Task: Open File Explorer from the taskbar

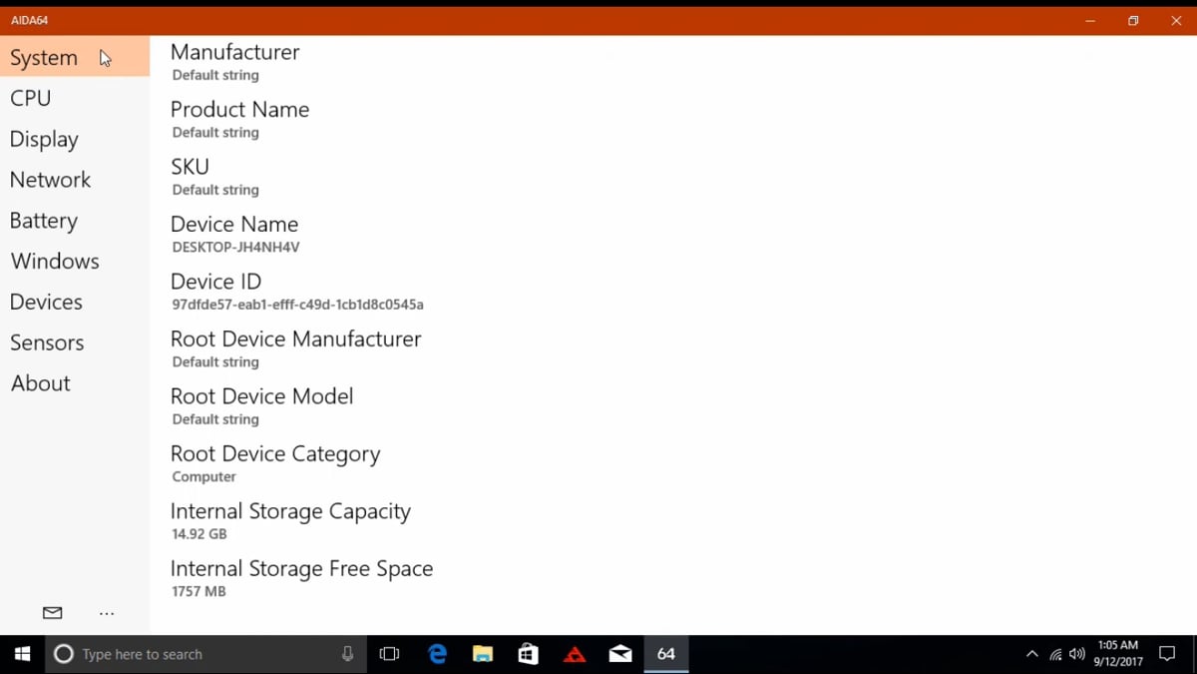Action: (483, 654)
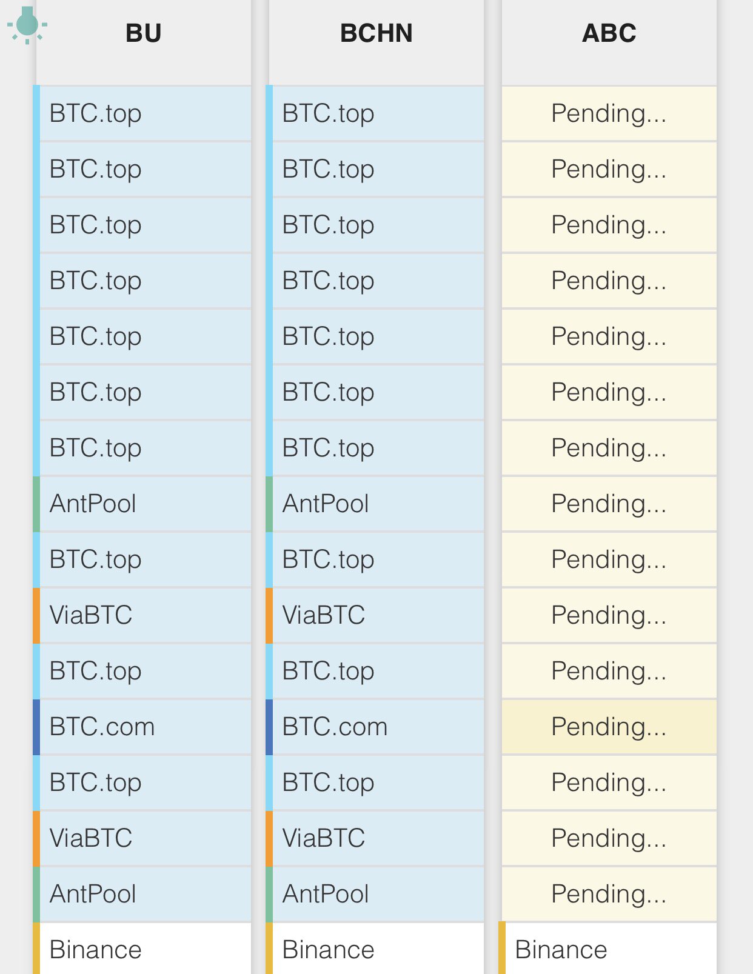Select the ABC column header
This screenshot has height=974, width=753.
(x=609, y=33)
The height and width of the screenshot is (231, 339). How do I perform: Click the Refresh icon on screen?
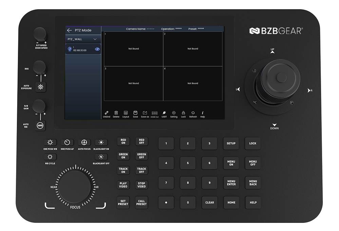193,113
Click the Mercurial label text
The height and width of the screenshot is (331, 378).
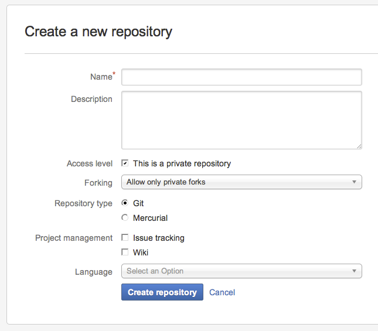point(150,218)
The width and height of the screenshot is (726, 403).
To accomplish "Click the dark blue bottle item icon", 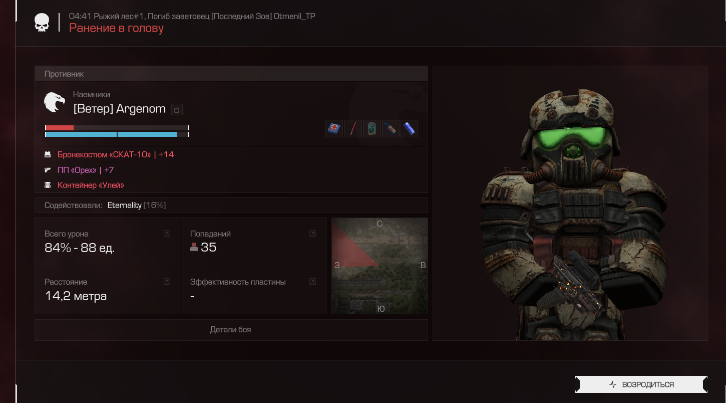I will (x=391, y=129).
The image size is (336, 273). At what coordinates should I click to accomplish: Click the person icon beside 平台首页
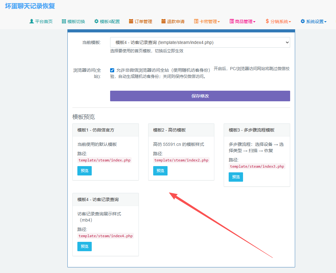(31, 21)
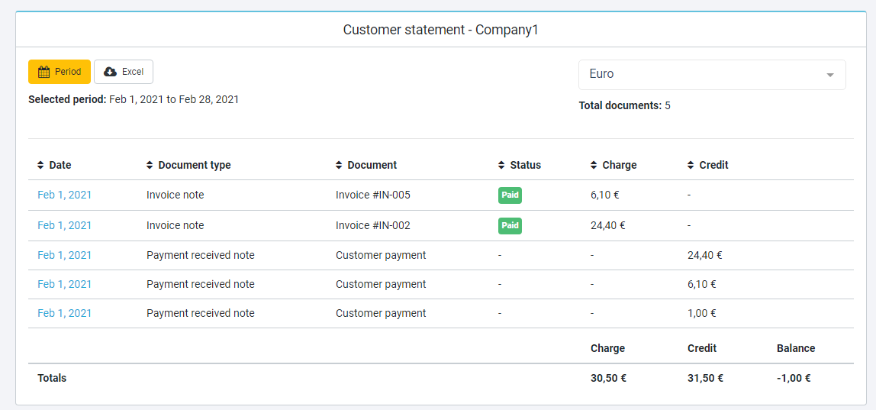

= = = = = = =

Given request » Rewrite everything from the line containing "The image size" down to the end of the data as a JSON list of strings, one per line. Leave out the pictures.

Full output »
[
  "The image size is (336, 273). At what coordinates should I click to accomplish: Click the person icon beside 平台首页",
  "(31, 21)"
]